Nick Caito/ESPN Images(PYEONGCHANG, South Korea) — In her last race in Pyeongchang, Mikaela Shiffrin rallied from sixth place after the downhill in the women’s combined to take the silver medal after a strong slalom run. Meanwhile, Lindsey Vonn, who led after the downhill, missed a gate just seconds in — ending her chance for a final medal in what is most likely her last Olympic Games.
Michelle Gisin of Switzerland was able to put together two solid times to win the gold.
The combined event is a favorite race of Shiffrin’s. She knew what she had to do standing at the top of the slalom course. The 22-year-old from Colorado is considered the best slalom skier in the world this year, but it was a tough ask to make up two seconds difference. No American has ever taken the gold in the event.
“I made a bit too big a mistake in the downhill to come back from that in the slalom, but I can be really proud of a lot of the turns I made today,” Shiffrin told reporters after her race. “It’s really, really incredible to walk away from here with a medal.”
Vonn, stronger in downhill events than slalom, was hoping to end her Olympic career with one gold in Pyeongchang and she felt confident after the first leg of the competition.
“I just attacked like I always do and I’m proud of this last downhill run in the Olympics, going out on top,” Vonn said. “Maybe it wasn’t like the downhill individual race, but it sure feels good.”
Vonn had to settle for a bronze in the individual downhill on Wednesday.
After that race she tweeted, “Turns out my skis got burnt out in the race yesterday.”
Her skis were fast Thursday on the downhill. She finished 0.74 seconds ahead of Ragnhild Mowinckel, the Norwegian skier who had edged ahead of Vonn for the silver medal in the individual downhill event.
Shiffrin decided to skip the individual downhill to concentrate on the combined after weather conditions had forced race organizers to tighten the calendar. Shiffrin had already won the gold medal in the women’s giant slalom, but finished fourth in the regular slalom.
“It was definitely helpful just to have a day where I wasn’t mentally stressing about running this track or doing everything right,” Shiffrin said about skipping the downhill.
Both Vonn and Shiffrin have also decided to skip the last race, the team event.
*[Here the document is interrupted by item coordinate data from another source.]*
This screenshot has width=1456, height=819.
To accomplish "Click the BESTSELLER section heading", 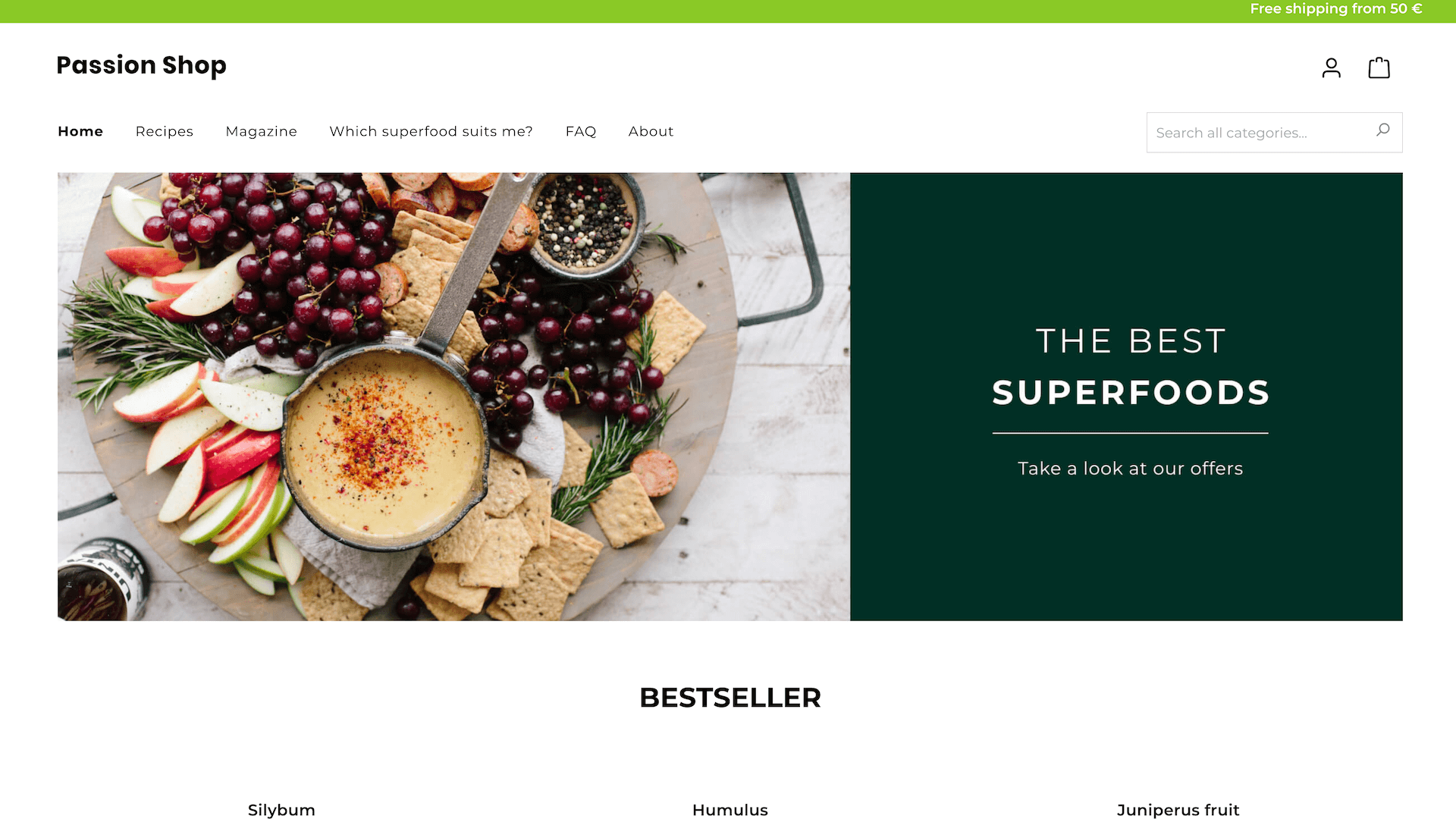I will [729, 697].
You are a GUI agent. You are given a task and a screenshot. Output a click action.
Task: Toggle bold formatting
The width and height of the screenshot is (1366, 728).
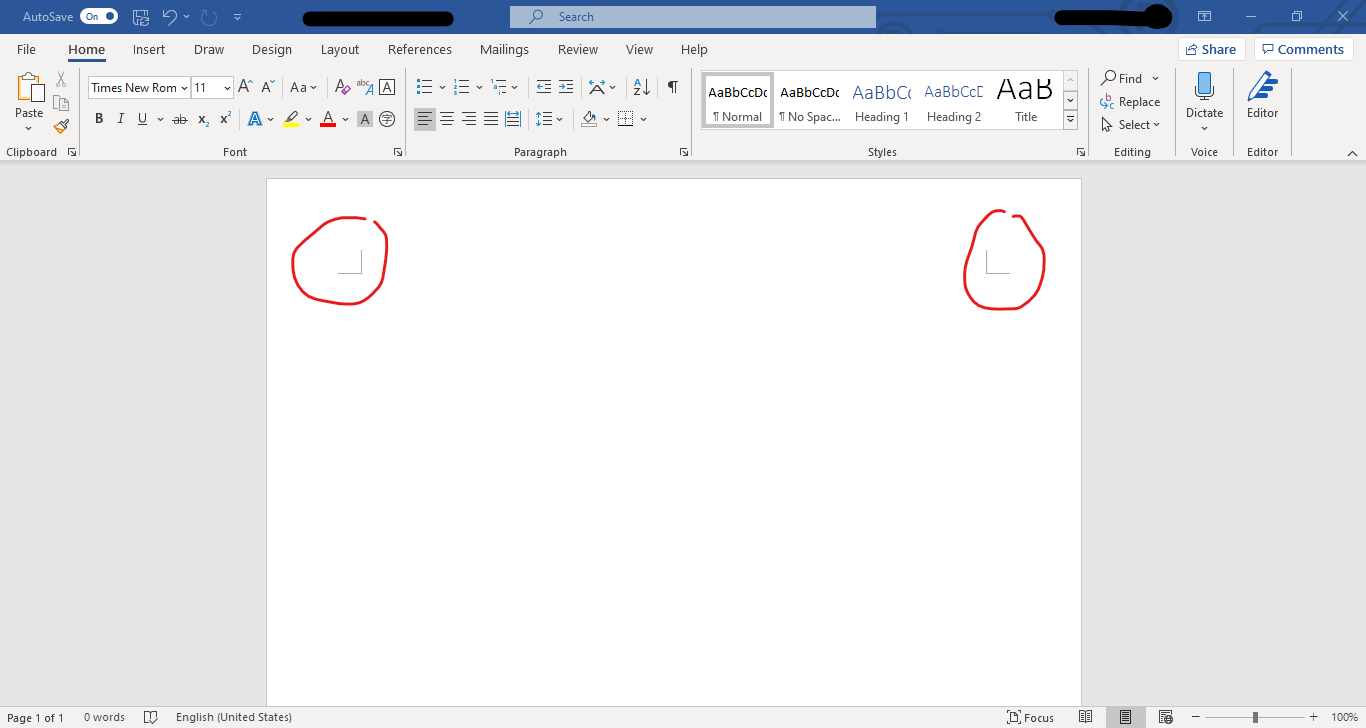(98, 118)
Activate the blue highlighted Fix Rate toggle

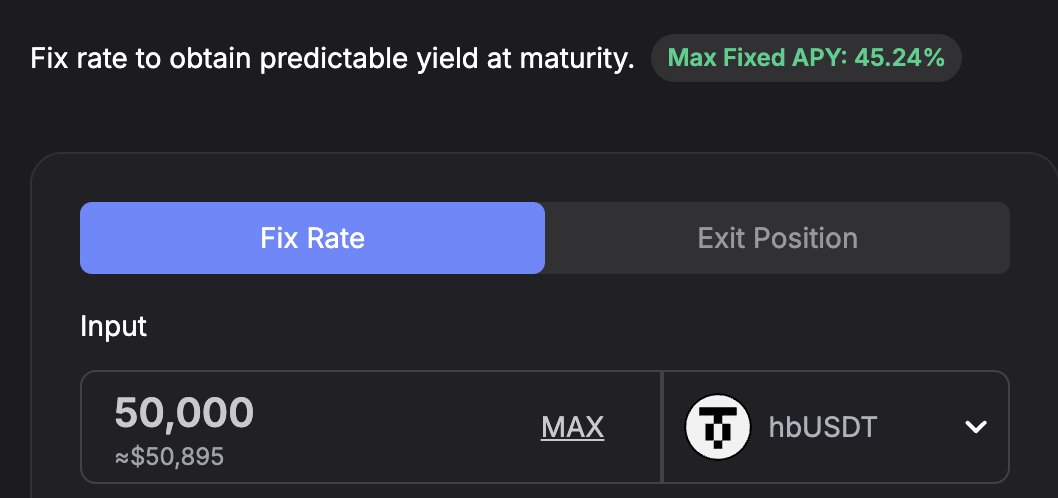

“I came into these Olympics knowing I could be a medal threat in multiple disciplines. I didn’t even know how many I would ski,” Shiffrin told reporters after the combined. “After the gold in the giant slalom, I was really hopeful and positive. Then I had a tougher day in the slalom, but it still feels good though.”
If Vonn had won a medal in the combined she would have tied the record for the most-decorated American female alpine skier at the Olympics, currently held by Julia Mancuso with four.
Vonn was the first U.S. female alpine skier to win in all five World Cup disciplines, reach 50 World Cup victories and the first U.S. skier, male or female, to win four overall World Cup titles. She had hoped to surpass Swedish skier Ingamar Stenmark’s record of 86 World Cup victories to add to her impressive list of accomplishments. She currently stands at 81 victories.
Her immediate future is undecided, but she says Beijing 2022 may just be too far. She will be 37 years old at the next Winter Olympics.
Vonn had dedicated these Olympics races to her grandfather, Don Kildow, who passed away in November.
“I want so badly to do well for him,” a tearful Vonn said just before the Olympics began. “I miss him so much. He’s been such a big part of my life, and I really hoped that he would be alive to see me. But I know he’s watching, and I know that he’s going to help me, and I’m going to win for him.”